This notebook enables to train AcousticPhaseNet model.

In [None]:
import random
import csv
import os
import pickle

import numpy as np
import tensorflow as tf
from matplotlib import pyplot as plt

from sklearn.utils import shuffle

from src.utils.training.metrics import accuracy_for_segmenter, AUC_for_segmenter
from src.utils.training.data_loading import get_line_to_dataset_waveform
from src.utils.training.keras_models import AcousticPhaseNet

## Parameters

In [None]:
ROOT_DIR = "/path/to/the/dataset"  # path where we expect to find directories named "postives", "negatives" and a csv file
SEED = 0  # Seed for RNG
BATCH_SIZE = 32
EPOCHS = 50
CHECKPOINTS_DIR = "../../../../data/model_saves/AcousticPhaseNet"  # directory where the model will save its history and checkpoints

FOLDS = 5  # number of folds for the cross-validation
SIZE = int(2**(np.ceil(np.log2(100*240+1))))  # number of points in each file rounded to the next pow of 2
DURATION_S = 100  # duration of the files in s
OBJECTIVE_CURVE_WIDTH = 10  # defines width of objective function in s

data_loader = get_line_to_dataset_waveform(size=SIZE, duration_s=DURATION_S, objective_curve_width=OBJECTIVE_CURVE_WIDTH)
model = AcousticPhaseNet

## Load data

In [None]:
# open the csv listing data, shuffling the lines
with open(ROOT_DIR + "/dataset.csv", "r") as f:
    csv_reader = csv.reader(f, delimiter=",")
    lines = list(csv_reader)
random.Random(SEED).shuffle(lines)
print(len(lines), "files found")

# load data
pos = [l for l in lines if l[1]=="positive"]
xpos, ypos = data_loader(pos)
neg = [l for l in lines if l[1]=="negative"]
xneg, yneg = data_loader(neg)
print(f"{len(xpos)} positive files found and {len(xneg)} negative files found")
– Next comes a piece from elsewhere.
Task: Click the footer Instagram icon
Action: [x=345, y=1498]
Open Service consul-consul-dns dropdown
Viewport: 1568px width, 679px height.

# merge and shuffle positives and negatives
xd = np.concatenate((xpos, xneg[:len(xpos)]))
extra_x = xneg[len(xpos):]
yd = np.concatenate((ypos, yneg[:len(ypos)]))
extra_y = yneg[len(ypos):]
xd, yd = shuffle(xd, yd)

## Plot the data

In [None]:
cols = 8
lines = 4
batch_number = 1  # number of the batch we want to inspect

to_show = cols * lines
plt.figure(figsize=(cols*2.5, lines*5))
shown=0
for i in range(batch_number*BATCH_SIZE, batch_number*BATCH_SIZE+to_show):
    x, y = xd[i], yd[i]
    
    ax1 = plt.subplot(lines*2, cols, 1 + shown%cols + cols*2*(shown//cols))
    plt.xlabel("time")
    plt.ylabel("pressure")
    plt.plot(x)
    ax1.set_xlim([0, SIZE])

    ax2 = plt.subplot(lines*2, cols, 1 + shown%cols + cols*2*(shown//cols) + cols)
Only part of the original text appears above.